What doctors have seen so far is many of the sickest patients with COVID-19, their blood has high levels of cytokines. Scientists believe these cytokines are evidence of an immune response called a cytokine storm, where the body starts to attack its own cells instead of fighting off the virus.

Researchers looked at patient data from multiple countries, from the following countries: China, France, Germany, Italy, Iran, South Korea, Spain, Switzerland, the United Kingdom (UK), and the United States. Previously known data about the relationship between vitamin D and C-reactive proteins (CRP) and COVID-19 deaths were used. Using this data, they concluded that patients with lower levels of vitamin D were more likely to die of COVID-19 complications than people with higher levels.

CRP are proteins made by the liver. CRP levels in the blood increase when there is a condition causing inflammation somewhere in the body. If CRP is a marker for severe COVID-19 and is associated with Vit D deficiency, this may suggest that Vit D may reduce COVID-19 severity by suppressing the cytokine storm in COVID-19 patients.

“A link between Vit D status and COVID-19 A-CMR in the US, France, and the UK (countries with similar screening status) may exist.
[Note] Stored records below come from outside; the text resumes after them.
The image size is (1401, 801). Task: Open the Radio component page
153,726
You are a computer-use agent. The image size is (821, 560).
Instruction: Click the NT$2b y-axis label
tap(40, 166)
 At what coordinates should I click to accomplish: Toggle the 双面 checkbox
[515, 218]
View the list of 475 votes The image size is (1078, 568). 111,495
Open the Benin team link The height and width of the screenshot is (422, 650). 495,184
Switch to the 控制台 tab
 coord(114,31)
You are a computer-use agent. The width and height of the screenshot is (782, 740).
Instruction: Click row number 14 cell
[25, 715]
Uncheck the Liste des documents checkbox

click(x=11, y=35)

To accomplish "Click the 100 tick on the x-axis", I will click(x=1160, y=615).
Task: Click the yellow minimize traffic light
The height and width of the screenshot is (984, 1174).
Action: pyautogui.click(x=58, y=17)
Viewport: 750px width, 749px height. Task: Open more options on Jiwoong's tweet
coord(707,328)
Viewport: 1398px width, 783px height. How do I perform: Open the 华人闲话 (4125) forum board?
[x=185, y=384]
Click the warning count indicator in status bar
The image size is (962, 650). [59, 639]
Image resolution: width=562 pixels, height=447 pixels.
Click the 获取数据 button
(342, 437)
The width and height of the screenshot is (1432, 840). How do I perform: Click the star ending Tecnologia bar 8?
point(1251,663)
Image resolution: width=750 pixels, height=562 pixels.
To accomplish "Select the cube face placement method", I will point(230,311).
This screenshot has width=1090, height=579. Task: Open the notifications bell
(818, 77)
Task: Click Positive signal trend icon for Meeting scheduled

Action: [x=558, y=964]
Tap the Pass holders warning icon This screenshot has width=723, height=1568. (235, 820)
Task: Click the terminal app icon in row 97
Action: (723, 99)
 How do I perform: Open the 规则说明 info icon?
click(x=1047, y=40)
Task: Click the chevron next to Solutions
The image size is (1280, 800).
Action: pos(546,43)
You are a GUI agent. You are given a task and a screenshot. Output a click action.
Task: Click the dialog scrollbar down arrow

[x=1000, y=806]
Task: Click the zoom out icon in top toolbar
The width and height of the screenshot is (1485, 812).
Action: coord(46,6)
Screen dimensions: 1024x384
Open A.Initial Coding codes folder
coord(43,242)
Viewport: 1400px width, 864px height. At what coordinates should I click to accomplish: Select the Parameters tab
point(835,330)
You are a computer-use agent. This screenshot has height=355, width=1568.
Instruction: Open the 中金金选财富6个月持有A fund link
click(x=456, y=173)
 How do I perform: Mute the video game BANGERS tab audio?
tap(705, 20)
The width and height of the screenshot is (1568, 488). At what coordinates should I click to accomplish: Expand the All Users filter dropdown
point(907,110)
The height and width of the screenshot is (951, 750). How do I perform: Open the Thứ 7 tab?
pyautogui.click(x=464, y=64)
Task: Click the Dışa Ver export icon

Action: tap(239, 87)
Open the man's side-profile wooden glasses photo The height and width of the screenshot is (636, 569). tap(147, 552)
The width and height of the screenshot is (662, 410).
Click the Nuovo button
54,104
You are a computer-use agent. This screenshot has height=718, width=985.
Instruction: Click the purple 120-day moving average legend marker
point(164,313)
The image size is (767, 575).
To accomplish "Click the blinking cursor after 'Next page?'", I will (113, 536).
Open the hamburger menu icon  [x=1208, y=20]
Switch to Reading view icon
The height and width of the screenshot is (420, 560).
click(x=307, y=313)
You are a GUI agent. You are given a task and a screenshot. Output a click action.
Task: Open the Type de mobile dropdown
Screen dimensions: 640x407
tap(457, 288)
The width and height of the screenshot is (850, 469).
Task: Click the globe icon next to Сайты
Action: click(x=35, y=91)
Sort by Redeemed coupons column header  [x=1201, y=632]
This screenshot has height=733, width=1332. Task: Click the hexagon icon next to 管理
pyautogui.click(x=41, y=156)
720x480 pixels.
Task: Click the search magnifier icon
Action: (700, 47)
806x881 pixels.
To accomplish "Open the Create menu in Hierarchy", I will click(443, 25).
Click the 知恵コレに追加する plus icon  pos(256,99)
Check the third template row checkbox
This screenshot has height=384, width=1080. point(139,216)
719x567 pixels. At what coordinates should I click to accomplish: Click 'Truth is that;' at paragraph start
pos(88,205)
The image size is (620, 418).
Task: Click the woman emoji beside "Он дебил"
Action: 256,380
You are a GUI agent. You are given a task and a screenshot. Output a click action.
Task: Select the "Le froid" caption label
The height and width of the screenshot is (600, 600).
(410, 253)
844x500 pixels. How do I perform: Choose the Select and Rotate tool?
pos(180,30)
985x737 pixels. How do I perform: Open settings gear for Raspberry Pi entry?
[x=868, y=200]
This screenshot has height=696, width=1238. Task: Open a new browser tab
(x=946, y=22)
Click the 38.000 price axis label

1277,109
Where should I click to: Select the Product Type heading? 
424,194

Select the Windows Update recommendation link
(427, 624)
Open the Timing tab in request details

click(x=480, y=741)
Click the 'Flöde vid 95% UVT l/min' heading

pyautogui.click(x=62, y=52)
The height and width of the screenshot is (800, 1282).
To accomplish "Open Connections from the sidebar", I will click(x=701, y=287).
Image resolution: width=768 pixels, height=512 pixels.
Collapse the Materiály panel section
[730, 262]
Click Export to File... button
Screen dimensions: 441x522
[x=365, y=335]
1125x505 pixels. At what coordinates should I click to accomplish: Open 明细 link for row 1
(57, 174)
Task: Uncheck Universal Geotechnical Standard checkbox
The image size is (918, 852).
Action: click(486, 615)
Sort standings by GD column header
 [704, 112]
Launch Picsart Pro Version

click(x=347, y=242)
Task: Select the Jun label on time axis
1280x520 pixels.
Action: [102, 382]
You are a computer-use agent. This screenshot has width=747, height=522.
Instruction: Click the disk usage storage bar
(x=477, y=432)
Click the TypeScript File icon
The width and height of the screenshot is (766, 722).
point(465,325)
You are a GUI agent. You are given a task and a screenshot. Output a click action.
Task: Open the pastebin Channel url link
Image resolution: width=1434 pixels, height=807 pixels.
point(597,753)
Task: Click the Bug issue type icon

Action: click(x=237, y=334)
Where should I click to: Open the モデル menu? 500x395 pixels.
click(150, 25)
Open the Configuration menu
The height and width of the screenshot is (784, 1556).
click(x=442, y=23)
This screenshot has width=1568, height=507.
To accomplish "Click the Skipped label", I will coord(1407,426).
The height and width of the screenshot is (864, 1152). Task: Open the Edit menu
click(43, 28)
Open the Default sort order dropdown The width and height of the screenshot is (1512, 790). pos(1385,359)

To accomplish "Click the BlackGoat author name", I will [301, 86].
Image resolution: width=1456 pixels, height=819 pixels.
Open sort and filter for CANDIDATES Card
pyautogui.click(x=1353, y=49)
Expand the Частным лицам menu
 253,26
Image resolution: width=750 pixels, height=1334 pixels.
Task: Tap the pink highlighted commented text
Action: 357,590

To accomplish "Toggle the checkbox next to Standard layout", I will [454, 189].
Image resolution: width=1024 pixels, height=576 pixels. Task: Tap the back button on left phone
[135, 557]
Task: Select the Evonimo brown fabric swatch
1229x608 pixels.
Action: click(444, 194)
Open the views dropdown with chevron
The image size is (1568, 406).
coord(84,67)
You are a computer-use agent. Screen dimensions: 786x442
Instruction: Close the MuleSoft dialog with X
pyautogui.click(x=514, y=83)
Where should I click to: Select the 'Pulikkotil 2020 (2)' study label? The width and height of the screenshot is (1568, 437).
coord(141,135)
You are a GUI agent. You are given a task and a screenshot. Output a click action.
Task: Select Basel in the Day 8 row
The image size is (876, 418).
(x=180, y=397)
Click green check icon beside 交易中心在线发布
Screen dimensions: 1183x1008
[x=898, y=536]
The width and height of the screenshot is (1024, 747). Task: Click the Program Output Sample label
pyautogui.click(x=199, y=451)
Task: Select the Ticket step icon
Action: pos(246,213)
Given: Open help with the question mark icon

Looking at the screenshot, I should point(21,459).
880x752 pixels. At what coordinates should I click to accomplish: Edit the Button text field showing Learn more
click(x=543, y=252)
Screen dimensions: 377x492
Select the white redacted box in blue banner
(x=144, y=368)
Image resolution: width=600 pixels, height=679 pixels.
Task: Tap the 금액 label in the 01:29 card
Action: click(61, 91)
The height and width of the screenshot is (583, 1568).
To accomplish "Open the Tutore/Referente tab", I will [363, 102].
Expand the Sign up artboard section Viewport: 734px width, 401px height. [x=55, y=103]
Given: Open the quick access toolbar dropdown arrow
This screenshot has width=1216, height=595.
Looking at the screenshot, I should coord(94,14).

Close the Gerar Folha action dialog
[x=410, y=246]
Combining COVID-19 patient data and prior work on Vit D and CRP levels, we show that the risk of severe COVID-19 cases among patients with severe Vit D deficiency is 17.3% while the equivalent figure for patients with normal Vit D levels is 14.6% (a reduction of 15.6%).”

Supplementing with Vitamin D

Vitamin D appears to show positive correlations that may reduce the harmful effects of illnesses not just limited to COVID-19 but others as well. The relationship with ARDS makes Vitamin D a curious supplement in hopes of reducing negative outcomes and complications of similar respiratory-type health conditions. 

When it comes to supplementing with Vitamin D, the RDI is all over the board from 400 IU to 10,000 IU. According to the Food and Nutrition Board, 2000 IU is a safe daily “tolerable upper intake level” for vitamin D. When considering supplementing with Vitamin D, Vitamin D3 has been shown to efficiently raise levels. You will find Vitamin D in most multivitamins in stores but are often well below effective dosages and sometimes in the least effective forms of the vitamin. Driven Nutrition® HIS™ / HERS™ – Full-Spectrum Multivitamins offer 2,000 IU per serving along with added benefits such as a digestive enzyme complex for better absorption.

References:

  1. Marik PE, Kory P, Varon J. Does vitamin D status impact mortality from SARS-CoV-2 infection? [published online ahead of print, 2020 Apr 29]. Med Drug Discov. 2020;100041. doi:10.1016/j.medidd.2020.100041
  2. Dancer RCA, Parekh D, Lax S, et al Vitamin D deficiency contributes directly to the acute respiratory distress syndrome (ARDS)Thorax 2015;70:617-624.
  3. van Schoor NM, Lips P. Worldwide vitamin D status. Best Pract Res Clin Endocrinol Metab 2011;25:671–80. doi:10.1016/j.beem.2011.06.007
  4. Amrein K, Schnedl C, Holl A, et al. Effect of high-dose vitamin D3 on hospital length of stay in critically ill patients with vitamin D deficiency: the VITdAL-ICU randomized clinical trial. JAMA 2014;312:1520–30. doi:10.1001/jama.2014.13204
  5. Galesanu, C & Mocanu, V. Vitamin D Deficiency and the Clinical Consequences. Revista medico-chirurgicala a Societatii de Medici si Naturalisti din Iasi. 2015 Apr-Jun; 119(2):310-318.